Conceitos essenciais
A parameter-efficient hybrid text recognition method based on pre-trained OCR Transformer, DLoRA-TrOCR, which embeds DoRA into the image encoder and LoRA into the text decoder, enabling efficient fine-tuning for mixed handwritten, printed, and street view text recognition.
Resumo
This study focuses on mixed text recognition, which involves effectively fine-tuning a pre-trained OCR Transformer model to demonstrate exceptional performance across various downstream tasks. The authors propose a parameter-efficient hybrid text recognition method, DLoRA-TrOCR, which embeds DoRA into the image encoder and LoRA into the text decoder.
Key highlights:
- The authors constructed a mixed dataset of English handwritten, printed, and complex scene text to cover diverse image formats.

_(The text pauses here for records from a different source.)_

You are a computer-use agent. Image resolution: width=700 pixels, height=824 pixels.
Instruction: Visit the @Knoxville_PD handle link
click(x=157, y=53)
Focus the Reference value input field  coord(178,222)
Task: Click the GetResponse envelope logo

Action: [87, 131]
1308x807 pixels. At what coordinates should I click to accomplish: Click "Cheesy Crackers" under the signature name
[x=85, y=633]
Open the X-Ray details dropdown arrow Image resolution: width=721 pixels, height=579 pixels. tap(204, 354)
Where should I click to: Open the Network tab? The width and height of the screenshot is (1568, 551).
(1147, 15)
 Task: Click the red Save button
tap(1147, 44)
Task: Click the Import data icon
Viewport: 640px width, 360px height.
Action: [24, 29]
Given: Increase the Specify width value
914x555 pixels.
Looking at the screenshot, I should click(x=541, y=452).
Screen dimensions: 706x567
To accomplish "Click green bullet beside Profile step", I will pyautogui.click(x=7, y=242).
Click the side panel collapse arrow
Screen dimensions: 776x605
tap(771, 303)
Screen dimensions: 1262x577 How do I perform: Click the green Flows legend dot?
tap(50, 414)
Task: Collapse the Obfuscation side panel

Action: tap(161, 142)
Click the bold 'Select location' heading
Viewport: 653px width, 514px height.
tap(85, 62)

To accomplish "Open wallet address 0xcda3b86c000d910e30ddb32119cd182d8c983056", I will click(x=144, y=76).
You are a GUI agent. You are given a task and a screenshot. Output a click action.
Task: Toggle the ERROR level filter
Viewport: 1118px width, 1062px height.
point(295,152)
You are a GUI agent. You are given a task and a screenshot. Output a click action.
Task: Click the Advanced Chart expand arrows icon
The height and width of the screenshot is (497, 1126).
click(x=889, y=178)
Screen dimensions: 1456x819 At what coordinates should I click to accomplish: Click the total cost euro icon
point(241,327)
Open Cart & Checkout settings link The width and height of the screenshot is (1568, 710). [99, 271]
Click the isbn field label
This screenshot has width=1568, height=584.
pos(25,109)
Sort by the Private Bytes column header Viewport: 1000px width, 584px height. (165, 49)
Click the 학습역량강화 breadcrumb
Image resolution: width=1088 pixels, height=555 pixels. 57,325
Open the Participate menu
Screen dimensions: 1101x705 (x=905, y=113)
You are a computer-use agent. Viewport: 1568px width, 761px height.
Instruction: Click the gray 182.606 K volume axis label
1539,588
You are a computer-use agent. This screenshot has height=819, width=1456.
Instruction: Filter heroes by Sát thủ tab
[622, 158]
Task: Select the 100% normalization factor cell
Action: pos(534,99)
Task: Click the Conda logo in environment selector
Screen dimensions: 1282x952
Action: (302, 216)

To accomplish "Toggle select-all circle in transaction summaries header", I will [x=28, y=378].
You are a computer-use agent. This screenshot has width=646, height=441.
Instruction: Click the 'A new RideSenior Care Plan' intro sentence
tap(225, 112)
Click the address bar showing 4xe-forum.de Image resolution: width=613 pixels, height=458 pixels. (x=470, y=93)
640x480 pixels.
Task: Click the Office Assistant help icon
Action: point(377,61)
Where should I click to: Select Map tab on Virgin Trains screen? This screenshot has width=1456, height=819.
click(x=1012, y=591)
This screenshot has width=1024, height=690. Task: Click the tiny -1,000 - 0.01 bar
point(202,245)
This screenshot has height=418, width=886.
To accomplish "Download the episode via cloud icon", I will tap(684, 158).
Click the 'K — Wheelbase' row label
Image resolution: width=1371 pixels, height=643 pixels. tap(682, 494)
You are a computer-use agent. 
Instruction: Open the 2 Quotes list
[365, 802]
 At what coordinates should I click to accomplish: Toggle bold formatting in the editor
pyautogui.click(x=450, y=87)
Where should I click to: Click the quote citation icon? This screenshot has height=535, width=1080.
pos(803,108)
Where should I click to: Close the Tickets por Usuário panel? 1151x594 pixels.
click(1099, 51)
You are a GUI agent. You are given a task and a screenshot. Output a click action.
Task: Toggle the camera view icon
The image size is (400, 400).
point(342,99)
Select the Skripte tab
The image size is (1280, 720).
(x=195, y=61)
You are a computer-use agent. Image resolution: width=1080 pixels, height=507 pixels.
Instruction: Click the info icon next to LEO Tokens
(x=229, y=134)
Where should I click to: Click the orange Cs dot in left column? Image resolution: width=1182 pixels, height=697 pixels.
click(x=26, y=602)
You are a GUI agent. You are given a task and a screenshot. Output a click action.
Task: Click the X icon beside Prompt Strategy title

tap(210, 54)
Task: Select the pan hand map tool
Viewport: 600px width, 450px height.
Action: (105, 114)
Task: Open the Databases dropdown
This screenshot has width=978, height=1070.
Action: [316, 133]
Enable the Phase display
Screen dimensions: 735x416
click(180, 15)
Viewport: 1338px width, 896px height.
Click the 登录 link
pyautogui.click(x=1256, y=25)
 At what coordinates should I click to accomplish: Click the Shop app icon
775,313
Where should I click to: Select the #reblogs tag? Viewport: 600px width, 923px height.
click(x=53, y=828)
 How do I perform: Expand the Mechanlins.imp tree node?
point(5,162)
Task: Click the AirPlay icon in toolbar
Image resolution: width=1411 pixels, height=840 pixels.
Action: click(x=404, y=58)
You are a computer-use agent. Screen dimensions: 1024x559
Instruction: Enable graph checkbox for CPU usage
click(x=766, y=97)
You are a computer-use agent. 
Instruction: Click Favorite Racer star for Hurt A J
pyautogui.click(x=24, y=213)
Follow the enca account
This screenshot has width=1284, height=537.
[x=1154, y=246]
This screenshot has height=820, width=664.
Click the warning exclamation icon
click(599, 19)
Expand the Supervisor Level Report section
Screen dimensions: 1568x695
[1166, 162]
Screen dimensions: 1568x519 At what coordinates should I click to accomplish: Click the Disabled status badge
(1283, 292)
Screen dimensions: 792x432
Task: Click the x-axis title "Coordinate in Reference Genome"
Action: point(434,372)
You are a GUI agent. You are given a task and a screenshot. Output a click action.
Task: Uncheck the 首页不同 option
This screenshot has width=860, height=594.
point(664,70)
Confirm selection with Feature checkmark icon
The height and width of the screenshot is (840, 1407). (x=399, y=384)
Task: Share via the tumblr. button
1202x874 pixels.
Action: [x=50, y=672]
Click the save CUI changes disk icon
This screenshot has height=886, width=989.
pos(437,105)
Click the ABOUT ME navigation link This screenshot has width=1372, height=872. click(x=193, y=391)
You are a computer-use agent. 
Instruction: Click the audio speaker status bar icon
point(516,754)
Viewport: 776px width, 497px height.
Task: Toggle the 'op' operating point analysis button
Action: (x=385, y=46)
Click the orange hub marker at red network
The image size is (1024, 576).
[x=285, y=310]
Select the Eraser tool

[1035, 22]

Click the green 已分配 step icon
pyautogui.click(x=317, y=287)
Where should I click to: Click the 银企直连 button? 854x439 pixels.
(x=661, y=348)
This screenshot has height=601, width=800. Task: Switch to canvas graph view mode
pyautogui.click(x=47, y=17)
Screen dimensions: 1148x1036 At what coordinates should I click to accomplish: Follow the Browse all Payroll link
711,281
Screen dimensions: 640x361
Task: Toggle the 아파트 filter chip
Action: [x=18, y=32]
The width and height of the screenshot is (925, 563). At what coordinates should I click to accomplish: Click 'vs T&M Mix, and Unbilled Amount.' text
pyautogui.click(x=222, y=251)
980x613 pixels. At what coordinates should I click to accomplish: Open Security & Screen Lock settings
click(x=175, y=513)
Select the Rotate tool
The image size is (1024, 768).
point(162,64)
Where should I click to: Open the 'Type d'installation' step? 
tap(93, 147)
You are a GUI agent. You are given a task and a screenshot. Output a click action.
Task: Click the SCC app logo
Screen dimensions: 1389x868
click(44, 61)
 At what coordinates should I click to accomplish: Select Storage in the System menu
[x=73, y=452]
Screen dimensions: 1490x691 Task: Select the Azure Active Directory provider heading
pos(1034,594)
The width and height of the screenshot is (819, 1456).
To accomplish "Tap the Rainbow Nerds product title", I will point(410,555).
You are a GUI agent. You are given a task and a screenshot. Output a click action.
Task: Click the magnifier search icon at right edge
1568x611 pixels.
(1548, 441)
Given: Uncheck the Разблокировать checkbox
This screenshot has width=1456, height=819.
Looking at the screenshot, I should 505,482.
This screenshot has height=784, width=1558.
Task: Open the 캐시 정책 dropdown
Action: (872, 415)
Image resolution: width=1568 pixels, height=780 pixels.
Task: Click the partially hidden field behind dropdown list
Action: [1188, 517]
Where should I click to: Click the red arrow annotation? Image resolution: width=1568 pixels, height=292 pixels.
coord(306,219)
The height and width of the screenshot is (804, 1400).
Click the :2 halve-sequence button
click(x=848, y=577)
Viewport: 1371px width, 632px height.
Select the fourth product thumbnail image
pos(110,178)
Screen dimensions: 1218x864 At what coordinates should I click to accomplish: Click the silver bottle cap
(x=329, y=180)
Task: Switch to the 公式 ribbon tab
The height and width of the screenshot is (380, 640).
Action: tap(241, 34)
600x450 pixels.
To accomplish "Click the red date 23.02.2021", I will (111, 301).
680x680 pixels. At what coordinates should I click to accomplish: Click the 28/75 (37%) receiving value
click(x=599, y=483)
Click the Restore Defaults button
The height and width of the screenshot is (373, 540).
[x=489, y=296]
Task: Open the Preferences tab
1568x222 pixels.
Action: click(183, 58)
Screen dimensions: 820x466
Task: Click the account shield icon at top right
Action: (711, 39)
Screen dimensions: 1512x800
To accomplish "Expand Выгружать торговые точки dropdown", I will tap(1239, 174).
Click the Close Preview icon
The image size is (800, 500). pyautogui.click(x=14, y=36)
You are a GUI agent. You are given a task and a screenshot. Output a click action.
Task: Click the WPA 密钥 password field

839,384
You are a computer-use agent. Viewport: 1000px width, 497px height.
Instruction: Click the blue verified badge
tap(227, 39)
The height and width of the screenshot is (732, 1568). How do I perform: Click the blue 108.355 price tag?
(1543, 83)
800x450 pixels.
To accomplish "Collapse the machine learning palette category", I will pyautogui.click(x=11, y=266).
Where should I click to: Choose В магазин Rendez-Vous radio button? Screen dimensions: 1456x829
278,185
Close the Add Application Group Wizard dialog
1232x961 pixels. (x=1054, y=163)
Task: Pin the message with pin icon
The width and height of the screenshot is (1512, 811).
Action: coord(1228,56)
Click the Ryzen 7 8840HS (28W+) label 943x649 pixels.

- DLoRA-TrOCR pioneers the application of a mixed-text OCR baseline model and a novel use of the PEFT method, addressing the inherent complexity of fine-tuning Transformer-based Vision-Language models.
- Comprehensive experiments on benchmark datasets for handwritten, printed, and scene text recognition tasks validate the effectiveness and efficiency of the proposed method. DLoRA-TrOCR achieves state-of-the-art performance on complex scene data sets involving simultaneous recognition of mixed text types, while using a significantly smaller number of trainable parameters compared to similar methods.
Estatísticas
The IAM handwritten text dataset contains 6,842 lines of text in the training set and 2,915 lines in the test set.
The SROIE printed text dataset contains 10,682 lines of text in the training set and 6,897 lines in the test set.
The street view text datasets (IIIT5K, SVT, IC13, IC15, SVTP, CUTE) contain a total of 7,573 lines of text in the training set and 11,435 lines in the test set.
Citações
"Our research aims to extend the application of pre-training and fine-tuning to the OCR domain."
"Experimental results show that compared to similar parameter adjustment methods, our model DLoRA-TrOCR has the smallest number of parameters and performs better."